---- SOURCE DATA

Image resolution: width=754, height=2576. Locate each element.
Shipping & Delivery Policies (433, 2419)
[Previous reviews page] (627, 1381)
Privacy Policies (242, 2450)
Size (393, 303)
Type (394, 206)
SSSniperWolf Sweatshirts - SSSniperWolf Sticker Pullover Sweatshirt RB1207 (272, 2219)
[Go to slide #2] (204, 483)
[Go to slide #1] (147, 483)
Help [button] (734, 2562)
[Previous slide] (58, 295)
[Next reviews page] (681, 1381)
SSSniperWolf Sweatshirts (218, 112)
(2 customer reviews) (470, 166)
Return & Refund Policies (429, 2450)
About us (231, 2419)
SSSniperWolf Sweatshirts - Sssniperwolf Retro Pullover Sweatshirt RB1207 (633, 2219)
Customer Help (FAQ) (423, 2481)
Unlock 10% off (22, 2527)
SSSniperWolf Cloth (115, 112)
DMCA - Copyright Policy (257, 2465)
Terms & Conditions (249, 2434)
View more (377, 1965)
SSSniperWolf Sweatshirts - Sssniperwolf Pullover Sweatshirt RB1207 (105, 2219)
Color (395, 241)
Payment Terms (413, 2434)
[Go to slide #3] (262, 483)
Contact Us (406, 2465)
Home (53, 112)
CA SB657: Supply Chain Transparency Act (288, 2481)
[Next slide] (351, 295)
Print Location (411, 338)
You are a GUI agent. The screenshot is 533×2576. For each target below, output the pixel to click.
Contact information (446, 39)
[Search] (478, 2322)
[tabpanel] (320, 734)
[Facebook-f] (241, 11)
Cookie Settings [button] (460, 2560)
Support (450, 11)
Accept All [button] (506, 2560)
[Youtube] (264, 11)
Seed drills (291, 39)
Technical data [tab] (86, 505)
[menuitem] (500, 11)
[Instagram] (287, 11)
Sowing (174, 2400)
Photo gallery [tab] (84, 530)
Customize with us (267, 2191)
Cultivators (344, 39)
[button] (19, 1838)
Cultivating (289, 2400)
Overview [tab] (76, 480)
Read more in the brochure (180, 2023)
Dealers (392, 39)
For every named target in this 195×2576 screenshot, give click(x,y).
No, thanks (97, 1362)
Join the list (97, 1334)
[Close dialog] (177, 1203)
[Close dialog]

--------

Reproduce, word for word, the lines of the data from the one that contains "[Previous reviews page] (627, 1381)" to the end, both ends included.

**WRITTEN SOLUTION:**
[Previous reviews page] (627, 1381)
Privacy Policies (242, 2450)
Size (393, 303)
Type (394, 206)
SSSniperWolf Sweatshirts - SSSniperWolf Sticker Pullover Sweatshirt RB1207 (272, 2219)
[Go to slide #2] (204, 483)
[Go to slide #1] (147, 483)
Help [button] (734, 2562)
[Previous slide] (58, 295)
[Next reviews page] (681, 1381)
SSSniperWolf Sweatshirts (218, 112)
(2 customer reviews) (470, 166)
Return & Refund Policies (429, 2450)
About us (231, 2419)
SSSniperWolf Sweatshirts - Sssniperwolf Retro Pullover Sweatshirt RB1207 (633, 2219)
Customer Help (FAQ) (423, 2481)
Unlock 10% off (22, 2527)
SSSniperWolf Cloth (115, 112)
DMCA - Copyright Policy (257, 2465)
Terms & Conditions (249, 2434)
View more (377, 1965)
SSSniperWolf Sweatshirts - Sssniperwolf Pullover Sweatshirt RB1207 (105, 2219)
Color (395, 241)
Payment Terms (413, 2434)
[Go to slide #3] (262, 483)
Contact Us (406, 2465)
Home (53, 112)
CA SB657: Supply Chain Transparency Act (288, 2481)
[Next slide] (351, 295)
Print Location (411, 338)
You are a GUI agent. The screenshot is 533×2576. For each target below, output the pixel to click.
Contact information (446, 39)
[Search] (478, 2322)
[tabpanel] (320, 734)
[Facebook-f] (241, 11)
Cookie Settings [button] (460, 2560)
Support (450, 11)
Accept All [button] (506, 2560)
[Youtube] (264, 11)
Seed drills (291, 39)
Technical data [tab] (86, 505)
[menuitem] (500, 11)
[Instagram] (287, 11)
Sowing (174, 2400)
Photo gallery [tab] (84, 530)
Customize with us (267, 2191)
Cultivators (344, 39)
[button] (19, 1838)
Cultivating (289, 2400)
Overview [tab] (76, 480)
Read more in the brochure (180, 2023)
Dealers (392, 39)
For every named target in this 195×2576 screenshot, give click(x,y).
No, thanks (97, 1362)
Join the list (97, 1334)
[Close dialog] (177, 1203)
[Close dialog]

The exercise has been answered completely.